━━━━━ INPUT DATA

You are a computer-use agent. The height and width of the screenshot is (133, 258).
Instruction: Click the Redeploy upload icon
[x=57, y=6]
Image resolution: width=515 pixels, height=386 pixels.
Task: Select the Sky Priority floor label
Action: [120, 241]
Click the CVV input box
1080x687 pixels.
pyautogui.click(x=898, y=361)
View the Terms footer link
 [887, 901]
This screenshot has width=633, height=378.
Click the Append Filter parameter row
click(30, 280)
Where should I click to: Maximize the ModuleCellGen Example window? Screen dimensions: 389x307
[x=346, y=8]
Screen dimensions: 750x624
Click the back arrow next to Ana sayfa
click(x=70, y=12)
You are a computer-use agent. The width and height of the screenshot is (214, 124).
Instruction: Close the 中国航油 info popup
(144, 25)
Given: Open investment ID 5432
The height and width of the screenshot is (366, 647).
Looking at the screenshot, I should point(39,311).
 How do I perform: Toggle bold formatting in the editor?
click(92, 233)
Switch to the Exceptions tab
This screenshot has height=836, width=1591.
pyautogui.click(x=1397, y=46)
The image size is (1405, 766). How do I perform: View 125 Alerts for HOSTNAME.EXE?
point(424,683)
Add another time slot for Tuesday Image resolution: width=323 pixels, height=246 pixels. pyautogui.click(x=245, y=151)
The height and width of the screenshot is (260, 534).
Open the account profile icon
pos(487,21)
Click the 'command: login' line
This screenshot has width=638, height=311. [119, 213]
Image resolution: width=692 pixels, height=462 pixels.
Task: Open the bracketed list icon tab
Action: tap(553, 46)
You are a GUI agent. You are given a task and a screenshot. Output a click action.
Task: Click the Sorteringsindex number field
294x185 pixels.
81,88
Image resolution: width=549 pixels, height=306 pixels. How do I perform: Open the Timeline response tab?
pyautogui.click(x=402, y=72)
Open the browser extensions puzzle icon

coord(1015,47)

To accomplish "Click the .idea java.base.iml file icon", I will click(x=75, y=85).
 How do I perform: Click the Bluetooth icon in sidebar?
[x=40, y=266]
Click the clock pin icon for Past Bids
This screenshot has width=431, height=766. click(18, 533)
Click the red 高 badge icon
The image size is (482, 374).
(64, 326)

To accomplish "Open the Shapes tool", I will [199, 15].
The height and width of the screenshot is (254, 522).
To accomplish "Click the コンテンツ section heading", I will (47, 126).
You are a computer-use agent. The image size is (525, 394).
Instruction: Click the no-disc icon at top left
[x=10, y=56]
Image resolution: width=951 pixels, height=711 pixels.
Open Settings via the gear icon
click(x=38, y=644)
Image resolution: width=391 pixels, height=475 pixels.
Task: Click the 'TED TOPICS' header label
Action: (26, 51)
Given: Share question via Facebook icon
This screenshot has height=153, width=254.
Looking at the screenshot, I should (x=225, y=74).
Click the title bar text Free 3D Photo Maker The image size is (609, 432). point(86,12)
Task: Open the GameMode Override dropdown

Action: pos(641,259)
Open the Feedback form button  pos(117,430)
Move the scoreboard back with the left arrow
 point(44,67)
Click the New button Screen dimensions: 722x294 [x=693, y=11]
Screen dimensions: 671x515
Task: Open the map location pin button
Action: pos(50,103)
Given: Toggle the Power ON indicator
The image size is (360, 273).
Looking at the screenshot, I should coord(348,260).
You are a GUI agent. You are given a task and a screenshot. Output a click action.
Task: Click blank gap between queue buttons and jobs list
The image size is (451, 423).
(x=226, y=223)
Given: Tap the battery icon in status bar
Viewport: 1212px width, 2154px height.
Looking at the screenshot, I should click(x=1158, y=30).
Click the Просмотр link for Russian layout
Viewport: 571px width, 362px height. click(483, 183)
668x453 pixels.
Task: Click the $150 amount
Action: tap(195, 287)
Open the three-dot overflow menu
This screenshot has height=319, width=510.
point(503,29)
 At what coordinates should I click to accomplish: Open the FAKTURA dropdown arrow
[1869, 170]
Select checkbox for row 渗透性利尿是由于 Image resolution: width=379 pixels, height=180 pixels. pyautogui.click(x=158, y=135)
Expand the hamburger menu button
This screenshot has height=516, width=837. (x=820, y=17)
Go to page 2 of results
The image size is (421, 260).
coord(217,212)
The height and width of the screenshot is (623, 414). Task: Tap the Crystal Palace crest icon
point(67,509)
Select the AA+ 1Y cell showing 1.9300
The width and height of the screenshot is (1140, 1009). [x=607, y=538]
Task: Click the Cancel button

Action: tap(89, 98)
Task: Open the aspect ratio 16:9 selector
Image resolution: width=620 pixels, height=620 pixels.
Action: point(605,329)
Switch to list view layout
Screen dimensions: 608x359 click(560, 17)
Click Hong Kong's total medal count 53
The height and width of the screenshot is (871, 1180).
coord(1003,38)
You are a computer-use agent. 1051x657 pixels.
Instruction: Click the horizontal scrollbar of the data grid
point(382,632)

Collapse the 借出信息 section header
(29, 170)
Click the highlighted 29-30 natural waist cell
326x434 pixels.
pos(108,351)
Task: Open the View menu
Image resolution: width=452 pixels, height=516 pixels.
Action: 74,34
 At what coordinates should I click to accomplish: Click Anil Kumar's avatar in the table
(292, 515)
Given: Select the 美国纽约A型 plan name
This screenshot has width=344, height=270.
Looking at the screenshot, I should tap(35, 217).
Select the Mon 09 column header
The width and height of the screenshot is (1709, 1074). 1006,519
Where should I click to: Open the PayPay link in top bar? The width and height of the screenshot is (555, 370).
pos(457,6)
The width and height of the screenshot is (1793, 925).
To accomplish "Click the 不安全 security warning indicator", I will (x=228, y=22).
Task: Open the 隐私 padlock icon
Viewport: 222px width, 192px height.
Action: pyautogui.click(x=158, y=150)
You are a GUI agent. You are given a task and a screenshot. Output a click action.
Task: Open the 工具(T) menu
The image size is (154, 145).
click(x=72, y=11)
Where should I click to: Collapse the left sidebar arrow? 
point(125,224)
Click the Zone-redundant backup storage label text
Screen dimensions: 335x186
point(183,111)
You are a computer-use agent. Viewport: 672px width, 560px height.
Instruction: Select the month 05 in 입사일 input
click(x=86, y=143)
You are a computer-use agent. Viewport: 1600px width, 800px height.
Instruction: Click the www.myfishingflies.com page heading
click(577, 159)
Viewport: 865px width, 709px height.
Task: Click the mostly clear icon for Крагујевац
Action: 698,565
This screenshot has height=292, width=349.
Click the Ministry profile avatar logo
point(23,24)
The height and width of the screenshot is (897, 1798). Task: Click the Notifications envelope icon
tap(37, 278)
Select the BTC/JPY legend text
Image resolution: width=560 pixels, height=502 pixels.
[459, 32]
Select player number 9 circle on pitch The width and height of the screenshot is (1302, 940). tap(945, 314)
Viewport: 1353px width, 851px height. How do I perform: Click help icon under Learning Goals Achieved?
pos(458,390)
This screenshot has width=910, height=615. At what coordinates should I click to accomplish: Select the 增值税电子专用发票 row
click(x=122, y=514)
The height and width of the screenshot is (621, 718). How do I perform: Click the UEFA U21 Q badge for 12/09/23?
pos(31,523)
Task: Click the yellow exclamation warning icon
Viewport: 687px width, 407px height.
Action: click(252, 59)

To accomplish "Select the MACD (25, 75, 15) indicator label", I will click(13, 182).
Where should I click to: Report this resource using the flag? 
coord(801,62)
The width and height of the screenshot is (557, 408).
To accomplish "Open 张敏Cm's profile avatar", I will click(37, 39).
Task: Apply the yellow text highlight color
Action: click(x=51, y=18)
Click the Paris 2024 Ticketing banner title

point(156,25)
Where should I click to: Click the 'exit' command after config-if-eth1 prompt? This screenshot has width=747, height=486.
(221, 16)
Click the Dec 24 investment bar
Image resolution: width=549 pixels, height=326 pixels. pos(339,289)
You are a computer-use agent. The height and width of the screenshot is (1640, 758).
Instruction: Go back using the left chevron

━━━━━━━━━━

EXERCISE REQUIREMENTS:
From the first line to the last, retype the records exactly.

COMPLETED TASK:
You are a computer-use agent. The height and width of the screenshot is (133, 258).
Instruction: Click the Redeploy upload icon
[x=57, y=6]
Image resolution: width=515 pixels, height=386 pixels.
Task: Select the Sky Priority floor label
Action: [120, 241]
Click the CVV input box
1080x687 pixels.
pyautogui.click(x=898, y=361)
View the Terms footer link
 [887, 901]
This screenshot has width=633, height=378.
Click the Append Filter parameter row
click(30, 280)
Where should I click to: Maximize the ModuleCellGen Example window? Screen dimensions: 389x307
[x=346, y=8]
Screen dimensions: 750x624
Click the back arrow next to Ana sayfa
click(x=70, y=12)
You are a computer-use agent. The width and height of the screenshot is (214, 124).
Instruction: Close the 中国航油 info popup
(144, 25)
Given: Open investment ID 5432
The height and width of the screenshot is (366, 647).
Looking at the screenshot, I should point(39,311).
 How do I perform: Toggle bold formatting in the editor?
click(92, 233)
Switch to the Exceptions tab
This screenshot has height=836, width=1591.
pyautogui.click(x=1397, y=46)
The image size is (1405, 766). How do I perform: View 125 Alerts for HOSTNAME.EXE?
point(424,683)
Add another time slot for Tuesday Image resolution: width=323 pixels, height=246 pixels. pyautogui.click(x=245, y=151)
The height and width of the screenshot is (260, 534).
Open the account profile icon
pos(487,21)
Click the 'command: login' line
This screenshot has width=638, height=311. [119, 213]
Image resolution: width=692 pixels, height=462 pixels.
Task: Open the bracketed list icon tab
Action: tap(553, 46)
You are a GUI agent. You are given a task and a screenshot. Output a click action.
Task: Click the Sorteringsindex number field
294x185 pixels.
81,88
Image resolution: width=549 pixels, height=306 pixels. How do I perform: Open the Timeline response tab?
pyautogui.click(x=402, y=72)
Open the browser extensions puzzle icon

coord(1015,47)

To accomplish "Click the .idea java.base.iml file icon", I will click(x=75, y=85).
 How do I perform: Click the Bluetooth icon in sidebar?
[x=40, y=266]
Click the clock pin icon for Past Bids
This screenshot has width=431, height=766. click(18, 533)
Click the red 高 badge icon
The image size is (482, 374).
(64, 326)

To accomplish "Open the Shapes tool", I will [199, 15].
The height and width of the screenshot is (254, 522).
To accomplish "Click the コンテンツ section heading", I will (47, 126).
You are a computer-use agent. The image size is (525, 394).
Instruction: Click the no-disc icon at top left
[x=10, y=56]
Image resolution: width=951 pixels, height=711 pixels.
Open Settings via the gear icon
click(x=38, y=644)
Image resolution: width=391 pixels, height=475 pixels.
Task: Click the 'TED TOPICS' header label
Action: (26, 51)
Given: Share question via Facebook icon
This screenshot has height=153, width=254.
Looking at the screenshot, I should (x=225, y=74).
Click the title bar text Free 3D Photo Maker The image size is (609, 432). point(86,12)
Task: Open the GameMode Override dropdown

Action: pos(641,259)
Open the Feedback form button  pos(117,430)
Move the scoreboard back with the left arrow
 point(44,67)
Click the New button Screen dimensions: 722x294 [x=693, y=11]
Screen dimensions: 671x515
Task: Open the map location pin button
Action: pos(50,103)
Given: Toggle the Power ON indicator
The image size is (360, 273).
Looking at the screenshot, I should coord(348,260).
You are a GUI agent. You are given a task and a screenshot. Output a click action.
Task: Click blank gap between queue buttons and jobs list
The image size is (451, 423).
(x=226, y=223)
Given: Tap the battery icon in status bar
Viewport: 1212px width, 2154px height.
Looking at the screenshot, I should click(x=1158, y=30).
Click the Просмотр link for Russian layout
Viewport: 571px width, 362px height. click(483, 183)
668x453 pixels.
Task: Click the $150 amount
Action: tap(195, 287)
Open the three-dot overflow menu
This screenshot has height=319, width=510.
point(503,29)
 At what coordinates should I click to accomplish: Open the FAKTURA dropdown arrow
[1869, 170]
Select checkbox for row 渗透性利尿是由于 Image resolution: width=379 pixels, height=180 pixels. pyautogui.click(x=158, y=135)
Expand the hamburger menu button
This screenshot has height=516, width=837. (x=820, y=17)
Go to page 2 of results
The image size is (421, 260).
coord(217,212)
The height and width of the screenshot is (623, 414). Task: Tap the Crystal Palace crest icon
point(67,509)
Select the AA+ 1Y cell showing 1.9300
The width and height of the screenshot is (1140, 1009). [x=607, y=538]
Task: Click the Cancel button

Action: tap(89, 98)
Task: Open the aspect ratio 16:9 selector
Image resolution: width=620 pixels, height=620 pixels.
Action: point(605,329)
Switch to list view layout
Screen dimensions: 608x359 click(560, 17)
Click Hong Kong's total medal count 53
The height and width of the screenshot is (871, 1180).
coord(1003,38)
You are a computer-use agent. 1051x657 pixels.
Instruction: Click the horizontal scrollbar of the data grid
point(382,632)

Collapse the 借出信息 section header
(29, 170)
Click the highlighted 29-30 natural waist cell
326x434 pixels.
pos(108,351)
Task: Open the View menu
Image resolution: width=452 pixels, height=516 pixels.
Action: 74,34
 At what coordinates should I click to accomplish: Click Anil Kumar's avatar in the table
(292, 515)
Given: Select the 美国纽约A型 plan name
This screenshot has width=344, height=270.
Looking at the screenshot, I should tap(35, 217).
Select the Mon 09 column header
The width and height of the screenshot is (1709, 1074). 1006,519
Where should I click to: Open the PayPay link in top bar? The width and height of the screenshot is (555, 370).
pos(457,6)
The width and height of the screenshot is (1793, 925).
To accomplish "Click the 不安全 security warning indicator", I will (x=228, y=22).
Task: Open the 隐私 padlock icon
Viewport: 222px width, 192px height.
Action: pyautogui.click(x=158, y=150)
You are a GUI agent. You are given a task and a screenshot. Output a click action.
Task: Open the 工具(T) menu
The image size is (154, 145).
click(x=72, y=11)
Where should I click to: Collapse the left sidebar arrow? 
point(125,224)
Click the Zone-redundant backup storage label text
Screen dimensions: 335x186
point(183,111)
You are a computer-use agent. Viewport: 672px width, 560px height.
Instruction: Select the month 05 in 입사일 input
click(x=86, y=143)
You are a computer-use agent. Viewport: 1600px width, 800px height.
Instruction: Click the www.myfishingflies.com page heading
click(577, 159)
Viewport: 865px width, 709px height.
Task: Click the mostly clear icon for Крагујевац
Action: 698,565
This screenshot has height=292, width=349.
Click the Ministry profile avatar logo
point(23,24)
The height and width of the screenshot is (897, 1798). Task: Click the Notifications envelope icon
tap(37, 278)
Select the BTC/JPY legend text
Image resolution: width=560 pixels, height=502 pixels.
[459, 32]
Select player number 9 circle on pitch The width and height of the screenshot is (1302, 940). tap(945, 314)
Viewport: 1353px width, 851px height. How do I perform: Click help icon under Learning Goals Achieved?
pos(458,390)
This screenshot has width=910, height=615. At what coordinates should I click to accomplish: Select the 增值税电子专用发票 row
click(x=122, y=514)
The height and width of the screenshot is (621, 718). How do I perform: Click the UEFA U21 Q badge for 12/09/23?
pos(31,523)
Task: Click the yellow exclamation warning icon
Viewport: 687px width, 407px height.
Action: click(252, 59)

To accomplish "Select the MACD (25, 75, 15) indicator label", I will click(13, 182).
Where should I click to: Report this resource using the flag? 
coord(801,62)
The width and height of the screenshot is (557, 408).
To accomplish "Open 张敏Cm's profile avatar", I will click(37, 39).
Task: Apply the yellow text highlight color
Action: click(x=51, y=18)
Click the Paris 2024 Ticketing banner title

point(156,25)
Where should I click to: Click the 'exit' command after config-if-eth1 prompt? This screenshot has width=747, height=486.
(221, 16)
Click the Dec 24 investment bar
Image resolution: width=549 pixels, height=326 pixels. pos(339,289)
You are a computer-use agent. The height and width of the screenshot is (1640, 758).
Instruction: Go back using the left chevron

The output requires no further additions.